PAR CES MOTIFS, La Chambre des prud'hommes, groupe 1 : À la forme : Déclare recevables les appels principal et joint interjetés, respectivement, par A______ SA et B______ - à l'exception de la conclusion de B______ relative au paiement de 2'394 fr. 20 bruts - contre le jugement JTPH/131/2013 rendu le 18 avril 2013 par le Tribunal des prud'hommes dans la cause C/8320/2012-1. Au fond : Annule le chiffre 1 du dispositif du jugement entrepris et statuant à nouveau sur ce point : Donne acte à A______ SA de son engagement de verser à B______ la somme brute de 3'958 fr. 20. L'y condamne en tant que de besoin. Confirme pour le surplus la décision déférée. Déboute les parties de toutes autres conclusions. Siégeant : Madame Sylvie DROIN, présidente; Monsieur Roberto SPINELLI, juge employeur; Monsieur Roger EMMENEGGER, juge salarié; Madame Véronique BULUNDWE- LEVY, greffière.

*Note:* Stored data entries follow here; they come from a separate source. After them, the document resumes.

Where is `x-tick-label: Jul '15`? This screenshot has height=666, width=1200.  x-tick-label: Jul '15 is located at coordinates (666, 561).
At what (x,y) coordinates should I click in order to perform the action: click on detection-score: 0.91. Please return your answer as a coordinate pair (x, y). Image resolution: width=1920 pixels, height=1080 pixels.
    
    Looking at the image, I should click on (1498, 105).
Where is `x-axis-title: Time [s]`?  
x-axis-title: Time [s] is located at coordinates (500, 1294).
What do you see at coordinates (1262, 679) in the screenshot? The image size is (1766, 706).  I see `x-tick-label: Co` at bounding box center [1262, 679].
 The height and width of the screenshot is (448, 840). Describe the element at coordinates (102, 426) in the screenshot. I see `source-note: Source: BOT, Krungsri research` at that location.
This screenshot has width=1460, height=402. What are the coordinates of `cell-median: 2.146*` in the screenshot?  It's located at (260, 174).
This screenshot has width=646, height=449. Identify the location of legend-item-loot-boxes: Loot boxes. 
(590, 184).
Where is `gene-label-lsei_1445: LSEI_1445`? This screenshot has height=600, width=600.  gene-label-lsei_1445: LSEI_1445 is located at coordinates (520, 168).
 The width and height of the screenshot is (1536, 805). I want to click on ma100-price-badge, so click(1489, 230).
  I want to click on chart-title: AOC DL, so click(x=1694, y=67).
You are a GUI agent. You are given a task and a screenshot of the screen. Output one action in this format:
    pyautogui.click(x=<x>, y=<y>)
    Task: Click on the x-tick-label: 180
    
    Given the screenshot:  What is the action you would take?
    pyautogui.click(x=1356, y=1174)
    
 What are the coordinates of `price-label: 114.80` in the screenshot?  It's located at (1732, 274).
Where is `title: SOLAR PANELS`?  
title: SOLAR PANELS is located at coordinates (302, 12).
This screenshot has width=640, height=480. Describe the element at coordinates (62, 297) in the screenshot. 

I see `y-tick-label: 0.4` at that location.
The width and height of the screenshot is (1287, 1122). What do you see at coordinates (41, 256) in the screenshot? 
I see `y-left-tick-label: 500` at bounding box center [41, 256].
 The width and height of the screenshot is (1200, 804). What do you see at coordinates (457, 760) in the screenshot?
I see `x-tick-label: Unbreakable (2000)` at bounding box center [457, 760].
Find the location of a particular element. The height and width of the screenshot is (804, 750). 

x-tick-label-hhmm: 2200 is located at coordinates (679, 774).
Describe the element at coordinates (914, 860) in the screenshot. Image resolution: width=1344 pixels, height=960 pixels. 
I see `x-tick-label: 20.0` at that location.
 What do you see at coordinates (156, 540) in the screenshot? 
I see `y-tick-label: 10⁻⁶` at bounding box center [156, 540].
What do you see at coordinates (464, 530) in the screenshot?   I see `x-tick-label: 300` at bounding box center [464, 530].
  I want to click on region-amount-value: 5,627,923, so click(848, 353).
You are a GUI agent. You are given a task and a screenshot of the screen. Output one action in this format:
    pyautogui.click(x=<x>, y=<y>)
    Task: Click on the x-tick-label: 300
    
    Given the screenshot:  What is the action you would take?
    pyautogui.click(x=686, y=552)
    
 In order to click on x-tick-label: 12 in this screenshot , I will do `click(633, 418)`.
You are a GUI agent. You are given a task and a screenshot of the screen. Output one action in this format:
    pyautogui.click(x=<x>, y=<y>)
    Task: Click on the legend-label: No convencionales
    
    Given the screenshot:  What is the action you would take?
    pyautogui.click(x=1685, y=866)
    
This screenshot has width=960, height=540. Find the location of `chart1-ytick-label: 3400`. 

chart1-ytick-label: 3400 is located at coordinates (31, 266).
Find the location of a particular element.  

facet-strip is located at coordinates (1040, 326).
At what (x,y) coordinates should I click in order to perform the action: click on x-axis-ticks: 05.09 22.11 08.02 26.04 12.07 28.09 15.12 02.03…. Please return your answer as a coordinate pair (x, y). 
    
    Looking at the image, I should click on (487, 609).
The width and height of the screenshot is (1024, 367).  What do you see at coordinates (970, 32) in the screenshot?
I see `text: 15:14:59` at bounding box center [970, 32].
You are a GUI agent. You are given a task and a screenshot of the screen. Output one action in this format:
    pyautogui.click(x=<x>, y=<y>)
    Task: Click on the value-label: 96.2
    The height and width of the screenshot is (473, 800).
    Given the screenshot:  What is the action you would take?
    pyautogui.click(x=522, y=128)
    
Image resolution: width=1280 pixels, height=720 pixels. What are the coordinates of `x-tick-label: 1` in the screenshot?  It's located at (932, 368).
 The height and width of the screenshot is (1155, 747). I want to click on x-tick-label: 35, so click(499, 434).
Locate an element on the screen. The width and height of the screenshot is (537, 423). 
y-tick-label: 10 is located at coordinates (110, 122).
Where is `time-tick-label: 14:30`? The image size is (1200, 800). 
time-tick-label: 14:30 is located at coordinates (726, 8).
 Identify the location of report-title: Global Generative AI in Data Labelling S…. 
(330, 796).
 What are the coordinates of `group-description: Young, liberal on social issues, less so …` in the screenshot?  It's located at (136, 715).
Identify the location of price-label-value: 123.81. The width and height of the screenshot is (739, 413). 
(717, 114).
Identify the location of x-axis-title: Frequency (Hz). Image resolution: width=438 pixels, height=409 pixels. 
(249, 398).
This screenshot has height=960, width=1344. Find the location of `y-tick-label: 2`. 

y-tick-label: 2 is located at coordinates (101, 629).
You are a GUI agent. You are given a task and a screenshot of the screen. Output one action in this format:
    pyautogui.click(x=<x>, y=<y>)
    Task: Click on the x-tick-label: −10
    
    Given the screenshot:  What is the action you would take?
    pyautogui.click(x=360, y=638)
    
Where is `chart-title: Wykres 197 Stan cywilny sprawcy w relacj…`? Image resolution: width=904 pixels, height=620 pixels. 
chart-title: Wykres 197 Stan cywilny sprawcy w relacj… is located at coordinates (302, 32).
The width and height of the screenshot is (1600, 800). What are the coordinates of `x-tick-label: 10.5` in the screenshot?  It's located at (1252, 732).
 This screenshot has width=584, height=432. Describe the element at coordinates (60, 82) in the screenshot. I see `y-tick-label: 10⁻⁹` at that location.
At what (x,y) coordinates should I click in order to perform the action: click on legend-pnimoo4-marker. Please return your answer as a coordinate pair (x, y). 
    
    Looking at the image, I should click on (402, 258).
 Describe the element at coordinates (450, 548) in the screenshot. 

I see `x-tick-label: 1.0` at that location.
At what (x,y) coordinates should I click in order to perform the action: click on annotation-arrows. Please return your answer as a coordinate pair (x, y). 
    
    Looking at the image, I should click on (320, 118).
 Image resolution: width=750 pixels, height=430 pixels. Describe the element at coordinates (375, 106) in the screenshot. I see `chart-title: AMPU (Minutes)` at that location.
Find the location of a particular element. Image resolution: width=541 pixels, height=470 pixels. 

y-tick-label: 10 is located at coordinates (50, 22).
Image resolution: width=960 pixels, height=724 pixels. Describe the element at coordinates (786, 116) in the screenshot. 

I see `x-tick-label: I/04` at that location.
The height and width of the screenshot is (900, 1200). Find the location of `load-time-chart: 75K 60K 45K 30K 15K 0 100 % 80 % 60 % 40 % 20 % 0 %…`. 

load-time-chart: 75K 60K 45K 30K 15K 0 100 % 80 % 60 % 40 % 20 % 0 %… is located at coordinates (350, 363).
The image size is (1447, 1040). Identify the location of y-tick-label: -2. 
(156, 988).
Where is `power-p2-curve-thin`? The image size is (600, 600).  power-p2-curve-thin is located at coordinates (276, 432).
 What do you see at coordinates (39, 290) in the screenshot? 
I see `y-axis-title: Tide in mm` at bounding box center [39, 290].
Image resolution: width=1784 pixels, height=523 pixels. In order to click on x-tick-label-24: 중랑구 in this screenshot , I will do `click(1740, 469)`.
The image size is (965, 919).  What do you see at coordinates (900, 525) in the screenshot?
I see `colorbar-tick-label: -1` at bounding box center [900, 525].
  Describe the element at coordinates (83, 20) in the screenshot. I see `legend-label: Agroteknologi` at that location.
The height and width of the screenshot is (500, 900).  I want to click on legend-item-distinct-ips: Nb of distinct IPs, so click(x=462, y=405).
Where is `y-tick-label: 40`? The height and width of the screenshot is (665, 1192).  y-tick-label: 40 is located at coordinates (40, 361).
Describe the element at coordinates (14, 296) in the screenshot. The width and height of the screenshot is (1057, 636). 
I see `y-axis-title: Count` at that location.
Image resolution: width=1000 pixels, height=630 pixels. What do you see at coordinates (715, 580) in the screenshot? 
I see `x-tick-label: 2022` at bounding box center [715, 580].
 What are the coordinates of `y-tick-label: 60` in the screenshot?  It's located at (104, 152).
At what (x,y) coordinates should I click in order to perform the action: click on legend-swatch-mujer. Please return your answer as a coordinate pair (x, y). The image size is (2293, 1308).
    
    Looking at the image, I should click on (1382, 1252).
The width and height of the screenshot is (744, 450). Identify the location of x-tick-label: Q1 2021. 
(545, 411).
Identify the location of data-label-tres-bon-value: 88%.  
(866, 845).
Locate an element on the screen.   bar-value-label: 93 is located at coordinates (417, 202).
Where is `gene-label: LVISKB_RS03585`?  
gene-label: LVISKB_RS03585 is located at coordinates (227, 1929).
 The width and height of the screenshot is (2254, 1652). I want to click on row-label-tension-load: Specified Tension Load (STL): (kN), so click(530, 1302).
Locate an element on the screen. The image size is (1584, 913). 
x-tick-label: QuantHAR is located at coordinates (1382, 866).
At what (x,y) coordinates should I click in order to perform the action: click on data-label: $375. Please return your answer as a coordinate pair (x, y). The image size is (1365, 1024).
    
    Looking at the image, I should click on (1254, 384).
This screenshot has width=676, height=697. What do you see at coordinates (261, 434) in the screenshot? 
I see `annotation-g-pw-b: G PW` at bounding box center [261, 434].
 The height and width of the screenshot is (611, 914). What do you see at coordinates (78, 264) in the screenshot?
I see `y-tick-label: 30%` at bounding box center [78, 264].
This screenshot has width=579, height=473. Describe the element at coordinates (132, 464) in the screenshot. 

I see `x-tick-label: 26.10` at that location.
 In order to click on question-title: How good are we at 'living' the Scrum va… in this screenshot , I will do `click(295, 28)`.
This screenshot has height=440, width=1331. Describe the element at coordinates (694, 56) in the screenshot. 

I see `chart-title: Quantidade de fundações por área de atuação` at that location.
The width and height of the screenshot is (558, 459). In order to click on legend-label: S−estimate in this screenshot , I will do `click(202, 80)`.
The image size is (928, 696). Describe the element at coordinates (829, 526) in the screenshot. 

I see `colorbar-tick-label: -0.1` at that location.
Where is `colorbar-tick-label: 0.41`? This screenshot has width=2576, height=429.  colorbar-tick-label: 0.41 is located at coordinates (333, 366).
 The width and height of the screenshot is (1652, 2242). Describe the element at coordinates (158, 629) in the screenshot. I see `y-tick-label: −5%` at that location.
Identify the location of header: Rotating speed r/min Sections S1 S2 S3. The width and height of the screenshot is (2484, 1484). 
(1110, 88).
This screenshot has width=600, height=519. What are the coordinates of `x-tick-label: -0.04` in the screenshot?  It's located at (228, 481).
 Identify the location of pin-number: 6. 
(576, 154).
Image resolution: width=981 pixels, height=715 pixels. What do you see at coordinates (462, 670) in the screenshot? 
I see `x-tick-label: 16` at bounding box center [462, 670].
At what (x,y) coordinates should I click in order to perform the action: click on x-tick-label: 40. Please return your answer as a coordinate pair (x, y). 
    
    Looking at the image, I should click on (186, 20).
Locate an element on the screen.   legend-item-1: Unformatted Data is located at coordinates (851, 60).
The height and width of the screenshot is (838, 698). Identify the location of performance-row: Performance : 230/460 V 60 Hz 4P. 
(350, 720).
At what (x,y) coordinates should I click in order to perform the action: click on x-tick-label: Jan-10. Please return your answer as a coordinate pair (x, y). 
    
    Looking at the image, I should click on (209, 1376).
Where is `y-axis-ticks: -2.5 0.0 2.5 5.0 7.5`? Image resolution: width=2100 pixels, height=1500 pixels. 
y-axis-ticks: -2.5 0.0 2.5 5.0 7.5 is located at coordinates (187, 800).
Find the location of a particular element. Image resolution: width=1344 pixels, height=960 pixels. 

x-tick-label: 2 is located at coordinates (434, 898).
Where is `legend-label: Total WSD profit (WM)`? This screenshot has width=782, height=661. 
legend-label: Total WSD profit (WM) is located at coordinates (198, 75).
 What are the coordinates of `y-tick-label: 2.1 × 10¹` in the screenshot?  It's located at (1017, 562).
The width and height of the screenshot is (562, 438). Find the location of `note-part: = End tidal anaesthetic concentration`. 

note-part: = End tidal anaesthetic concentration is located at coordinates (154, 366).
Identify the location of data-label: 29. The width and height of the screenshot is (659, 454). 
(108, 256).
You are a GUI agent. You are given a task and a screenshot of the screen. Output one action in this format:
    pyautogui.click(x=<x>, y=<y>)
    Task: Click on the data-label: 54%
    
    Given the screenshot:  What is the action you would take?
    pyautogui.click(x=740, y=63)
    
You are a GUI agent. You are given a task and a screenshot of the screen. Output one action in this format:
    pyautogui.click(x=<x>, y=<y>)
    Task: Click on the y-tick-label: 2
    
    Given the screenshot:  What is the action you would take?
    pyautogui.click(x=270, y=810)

Indication des voies de recours et valeur litigieuse :

Le Tribunal fédéral connaît, comme juridiction ordinaire de recours, des recours en matière civile ; la qualité et les autres conditions pour interjeter recours sont déterminées par les art. 72 à 77 et 90 ss de la loi sur le Tribunal fédéral du 17 juin 2005 (LTF ; RS 173.110). Il connaît également des recours constitutionnels subsidiaires ; la qualité et les autres conditions pour interjeter recours sont déterminées par les art. 113 à 119 et 90 ss LTF. Dans les deux cas, le recours motivé doit être formé dans les trente jours qui suivent la notification de l'expédition complète de l'arrêt attaqué. L'art. 119 al. 1 LTF prévoit que si une partie forme un recours ordinaire et un recours constitutionnel, elle doit déposer les deux recours dans un seul mémoire. Le recours doit être adressé au Tribunal fédéral, 1000 Lausanne 14.